==== Records for the exercise

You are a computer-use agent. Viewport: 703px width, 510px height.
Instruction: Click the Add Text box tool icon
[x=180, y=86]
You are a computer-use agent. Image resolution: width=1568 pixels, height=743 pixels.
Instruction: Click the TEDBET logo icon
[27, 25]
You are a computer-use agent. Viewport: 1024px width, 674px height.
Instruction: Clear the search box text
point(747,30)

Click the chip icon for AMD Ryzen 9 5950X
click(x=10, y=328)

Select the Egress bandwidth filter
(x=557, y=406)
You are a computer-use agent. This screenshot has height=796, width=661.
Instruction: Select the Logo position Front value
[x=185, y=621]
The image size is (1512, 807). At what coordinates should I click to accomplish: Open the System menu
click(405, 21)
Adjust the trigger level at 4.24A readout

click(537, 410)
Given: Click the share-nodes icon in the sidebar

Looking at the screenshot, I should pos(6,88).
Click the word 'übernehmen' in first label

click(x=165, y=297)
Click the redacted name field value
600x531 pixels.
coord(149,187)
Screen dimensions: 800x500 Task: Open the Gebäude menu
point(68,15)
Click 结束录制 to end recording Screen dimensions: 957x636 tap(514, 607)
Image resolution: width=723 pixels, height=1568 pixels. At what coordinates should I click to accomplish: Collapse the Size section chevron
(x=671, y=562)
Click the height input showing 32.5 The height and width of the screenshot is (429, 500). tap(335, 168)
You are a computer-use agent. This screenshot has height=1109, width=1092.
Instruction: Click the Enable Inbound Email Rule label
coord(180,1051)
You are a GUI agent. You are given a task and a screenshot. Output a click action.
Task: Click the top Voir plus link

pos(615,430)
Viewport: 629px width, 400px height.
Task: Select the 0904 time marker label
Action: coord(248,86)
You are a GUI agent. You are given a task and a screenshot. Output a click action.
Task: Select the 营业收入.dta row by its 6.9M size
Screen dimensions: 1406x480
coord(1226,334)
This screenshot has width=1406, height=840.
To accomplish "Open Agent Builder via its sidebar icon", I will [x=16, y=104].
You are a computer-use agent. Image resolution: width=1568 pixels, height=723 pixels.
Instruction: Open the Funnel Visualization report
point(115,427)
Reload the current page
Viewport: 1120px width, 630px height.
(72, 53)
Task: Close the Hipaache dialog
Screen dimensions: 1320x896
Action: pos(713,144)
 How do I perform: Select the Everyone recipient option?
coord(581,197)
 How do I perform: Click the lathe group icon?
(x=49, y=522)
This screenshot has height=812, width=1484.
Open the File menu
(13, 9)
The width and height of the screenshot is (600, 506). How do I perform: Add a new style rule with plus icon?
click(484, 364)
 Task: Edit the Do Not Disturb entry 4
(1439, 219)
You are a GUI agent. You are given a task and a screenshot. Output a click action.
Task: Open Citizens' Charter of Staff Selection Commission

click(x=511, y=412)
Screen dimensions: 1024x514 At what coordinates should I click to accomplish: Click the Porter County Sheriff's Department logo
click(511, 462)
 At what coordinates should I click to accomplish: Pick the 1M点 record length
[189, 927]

========

_Task description_:
Copy out the lines above, from the one holding "Task: Select the 营业收入.dta" through the final line, with no other lines.

_Output below_:
Task: Select the 营业收入.dta row by its 6.9M size
Screen dimensions: 1406x480
coord(1226,334)
This screenshot has width=1406, height=840.
To accomplish "Open Agent Builder via its sidebar icon", I will [x=16, y=104].
You are a computer-use agent. Image resolution: width=1568 pixels, height=723 pixels.
Instruction: Open the Funnel Visualization report
point(115,427)
Reload the current page
Viewport: 1120px width, 630px height.
(72, 53)
Task: Close the Hipaache dialog
Screen dimensions: 1320x896
Action: pos(713,144)
 How do I perform: Select the Everyone recipient option?
coord(581,197)
 How do I perform: Click the lathe group icon?
(x=49, y=522)
This screenshot has height=812, width=1484.
Open the File menu
(13, 9)
The width and height of the screenshot is (600, 506). How do I perform: Add a new style rule with plus icon?
click(484, 364)
 Task: Edit the Do Not Disturb entry 4
(1439, 219)
You are a GUI agent. You are given a task and a screenshot. Output a click action.
Task: Open Citizens' Charter of Staff Selection Commission

click(x=511, y=412)
Screen dimensions: 1024x514 At what coordinates should I click to accomplish: Click the Porter County Sheriff's Department logo
click(511, 462)
 At what coordinates should I click to accomplish: Pick the 1M点 record length
[189, 927]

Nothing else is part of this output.